== Extrait du texte ==
[Exposition] Paysages Sublimés au Centre d'Art Contemporain Chanot

30/03/2016 20:32

 

« A présent, les gens voient des brouillards, non parce qu’il y en a, mais parce que des poètes et des peintres leur ont enseignés la mystérieuse beauté de ces effets. Des brouillards ont pu exister pendant des siècles à Londres. J’ose même dire qu’il y en eut. Mais personne ne les a vus, et, ainsi, nous ne savons rien d’eux. Ils existèrent le jour où l’Art les inventa. » Oscar Wilde, Le Déclin du mensonge, Intentions (1928), trad. H. Juin, Ed. UGE, col 10-18, 1986, pp. 56-57

 

Si je suis toujours sceptique à l’idée de voir un communiqué parler paysage et invention en conviant uniquement à la table l’Europe moderne (qu’aurait eu à dire Oscar Wilde en voyant une colonne de fumée de Guo Xi peinte neuf siècles avant un brouillard de Turner ?), force est d’admettre que l’imagination du brouillard qui anime en partie les pièces exposées prête à réflexion. Nuage stratifié, gouttelettes d’acrylique et autres troubles affectant la vue, il y a dans ces images de brume quelques impressions pour l’œil à expérimenter. Spéculer sur la description des images, sur le mouvement de ces images, sans doute est-ce là que la perception nous fait douter comme elle confirme son sujet : c’est bien la nature qui est au centre des préoccupations, c’est bien son imitation qui est remise en cause, mais en condensant la matière, l’étendue de cette matière, il n’est pas dit avec certitude que ces entrelacs donnent à voir uniquement la nature. Comme pour nous rappeler que la réalisation d’un paysage ne se contente pas de mettre à plat le réel, les effets du réel, il s’agirait alors de considérer les propriétés d’un médium qui chemine sa propre activité, et ainsi de discerner comment cette activité influe sur notre visibilité, son infériorité, autrement dit de voir comment se présente à nous le brouillard et ce qu’il figure dans sa suite.

== Entrées affichées ==
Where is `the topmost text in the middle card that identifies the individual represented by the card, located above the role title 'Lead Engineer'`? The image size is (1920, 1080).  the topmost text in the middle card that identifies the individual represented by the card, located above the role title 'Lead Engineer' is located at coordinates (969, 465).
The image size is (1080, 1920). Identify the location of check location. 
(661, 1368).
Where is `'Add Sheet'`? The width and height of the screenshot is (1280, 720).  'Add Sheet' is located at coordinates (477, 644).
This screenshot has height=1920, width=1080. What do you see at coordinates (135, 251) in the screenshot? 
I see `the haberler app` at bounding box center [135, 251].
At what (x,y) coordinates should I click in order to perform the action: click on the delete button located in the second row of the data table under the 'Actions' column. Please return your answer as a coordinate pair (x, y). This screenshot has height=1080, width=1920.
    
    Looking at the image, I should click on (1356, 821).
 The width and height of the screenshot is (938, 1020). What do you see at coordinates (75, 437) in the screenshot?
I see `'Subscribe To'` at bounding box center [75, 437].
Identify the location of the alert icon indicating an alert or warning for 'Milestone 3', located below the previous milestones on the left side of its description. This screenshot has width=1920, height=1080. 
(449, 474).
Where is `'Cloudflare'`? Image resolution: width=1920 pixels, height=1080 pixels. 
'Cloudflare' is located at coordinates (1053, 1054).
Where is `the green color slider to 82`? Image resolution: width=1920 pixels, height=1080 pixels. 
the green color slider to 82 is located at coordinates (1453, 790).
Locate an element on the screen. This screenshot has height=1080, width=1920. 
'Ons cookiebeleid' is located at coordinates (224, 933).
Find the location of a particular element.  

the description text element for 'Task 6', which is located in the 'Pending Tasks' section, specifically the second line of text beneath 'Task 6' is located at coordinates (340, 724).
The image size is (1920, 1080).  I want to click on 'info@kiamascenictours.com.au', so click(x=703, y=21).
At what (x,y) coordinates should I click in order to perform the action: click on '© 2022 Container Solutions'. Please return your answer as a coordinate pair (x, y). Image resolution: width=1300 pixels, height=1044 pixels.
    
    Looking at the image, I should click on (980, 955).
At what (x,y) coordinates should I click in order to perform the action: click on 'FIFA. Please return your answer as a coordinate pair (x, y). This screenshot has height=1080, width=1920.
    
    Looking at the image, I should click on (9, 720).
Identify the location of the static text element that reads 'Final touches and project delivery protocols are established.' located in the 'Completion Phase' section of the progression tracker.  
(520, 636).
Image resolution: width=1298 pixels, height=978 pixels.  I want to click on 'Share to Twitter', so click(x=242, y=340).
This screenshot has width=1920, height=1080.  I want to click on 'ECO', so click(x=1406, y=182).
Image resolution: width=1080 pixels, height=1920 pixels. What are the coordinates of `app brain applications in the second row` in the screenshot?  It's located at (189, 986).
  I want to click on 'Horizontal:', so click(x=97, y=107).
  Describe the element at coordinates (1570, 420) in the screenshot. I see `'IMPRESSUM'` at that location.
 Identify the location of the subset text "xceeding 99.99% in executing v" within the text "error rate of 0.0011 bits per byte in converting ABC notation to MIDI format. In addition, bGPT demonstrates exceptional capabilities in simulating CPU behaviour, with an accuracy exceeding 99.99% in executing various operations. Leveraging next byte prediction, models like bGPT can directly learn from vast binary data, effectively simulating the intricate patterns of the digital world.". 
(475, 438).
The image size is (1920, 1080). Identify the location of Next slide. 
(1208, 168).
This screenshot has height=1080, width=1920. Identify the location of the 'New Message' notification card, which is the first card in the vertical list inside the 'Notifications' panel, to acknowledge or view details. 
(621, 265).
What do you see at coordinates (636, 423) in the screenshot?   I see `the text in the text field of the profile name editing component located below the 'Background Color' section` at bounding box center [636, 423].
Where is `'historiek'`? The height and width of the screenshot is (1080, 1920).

== Consigne ==
Dans le texte sur l'exposition Paysages Sublimés, quel peintre a peint une colonne de fumée neuf siècles avant un brouillard de Turner ?

== Résultat de l'exercice ==
Guo Xi.